Urgent treatment is needed for women with estrogen receptor-negative (ER-) and HER2/neu-negative (HER2-) breast cancers, as the only present option is chemotherapy, which is toxic and associated with side effects like hair loss, nausea and vomiting. Advances in the understanding of the pathways that maintain cancer cell growth have led to the development of targeted drug therapies. Indeed, targeted drugs like Gleevec, Herceptin, and Tarceva that are effective yet have few side effects have greatly changed the treatment of leukemia, breast, and lung cancer. However, no such molecularly targeted agents have been found for the treatment of ER-/HER2- breast cancer. Dr. Chang plans to extend on earlier work on looking for effective yet safe treatments for estrogen receptor-negative (ER-) and HER2/neu-negative (HER2-) breast cancers.
Mid-Year Progress Report:
There is increasing evidence that standard treatments like chemotherapy just kill the dividing "daughter" (progenitor) cells, without killing the cancer stem cell that does not divide or die. This is especially relevant for young women, as they have "aggressive" cancers that divide, and although current therapies can stop the dividing daughter progenitor cancer cells, women still relapse because the chemotherapy has not affected or killed the therapy-resistant cancer stem cells, with the ability, when activated, to give rise to many daughter cells of high proliferative potential.

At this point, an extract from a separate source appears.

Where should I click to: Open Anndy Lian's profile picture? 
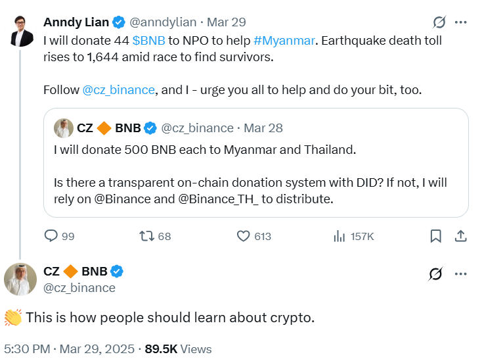[22, 31]
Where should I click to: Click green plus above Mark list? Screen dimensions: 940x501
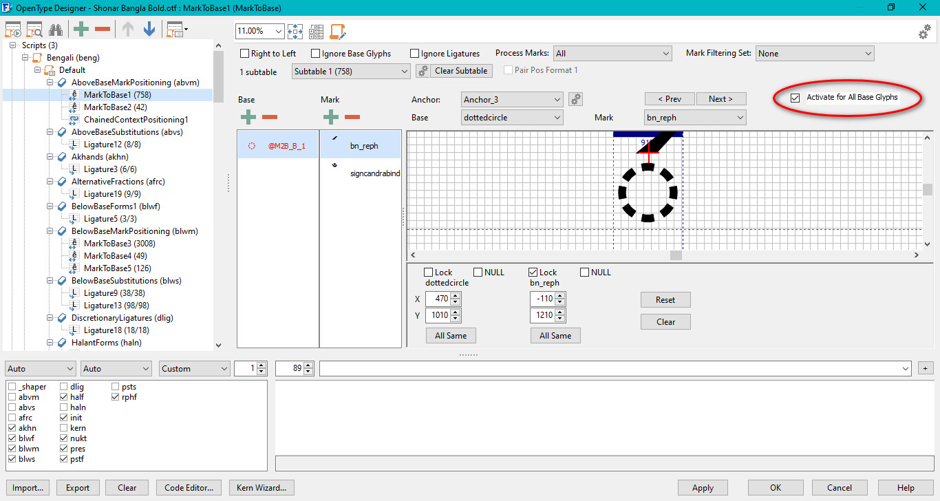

Analogous with the propensity of dandelion roots to regenerate weeds, regrowth of tumors from this intrinsically resistant sub-population has been termed "the dandelion hypothesis". This hypothesis provides a unified explanation for the success and failures of cytotoxic chemotherapy - namely, although the majority of cells in the original tumor may be killed, the most important target, a small population of therapy resistant cancer cells possessing the capacity to form new cancers is spared.
Recently, a small sub population of breast cancer stem cells, labeled as CD44+/CD24-/low, was isolated. Dr. Chang has shown that chemotherapy reduces the overall size of the tumor, but spares this rare subpopulation of cells, labeled as CD44+/CD24-/low, which increases proportionately as the bulk of the tumor decreases. Her team has also shown that these CD44+/CD24-/low cells are capable of forming cancers in culture medium (called mammospheres), and new cancers in immunocompromised models. Their data suggests that chemotherapy is not effective in killing these cells CD44+/CD24-/low cells, with ability to form new cancers.
By isolating these CD44+/CD24-/low cells and using high-throughput genomic profiling, the researchers have determined, in the largest data set to date, that certain pathways like the Notch, EGFR/PI3K, and Hedgehog pathways, may be important in cancer stem cells. They propose to translate their findings by finding new treatments for patients. They propose to study if the combination of inhibitors of these stem cell pathways with conventional chemotherapy would be able to improve patient outcome. These combinations of cancer stem cell inhibitors and standard therapies may lead to the eradication of residual disease and thereby help even women with metastatic disease whose outlook is poor.
Bio:
Dr. Chang is the Chief of Breast Medical Oncology in Ben Taub General Hospital and an Associate Professor in the Breast Center, Baylor College of Medicine, Houston, Texas. Ben Taub General Hospital is an under-served inner city hospital where the lack of screening services has resulted in 60% of patients presenting with locally advanced and metastatic disease which is generally incurable. Dr. Chang has used the clinical situation of locally advanced breast cancer, in which patients are traditionally treated with pre-operative chemotherapy, to assess the use of such markers in predicting treatment response.
Dr. Chang's BCRF research is focused on the use of cDNA array technology, which allows the expression of thousands of genes to be studied simultaneously, to comprehensively seek patterns of gene expression in breast tumors that are associated with sensitivity or resistance to specific chemotherapies. The goal of her research is to identify novel pathways responsible for therapeutic resistance and cancer stem cell self-renewal in human breast cancer biopsies, and to rapidly translate these findings into clinical trials with inhibitors of cancer stem cell self-renewal.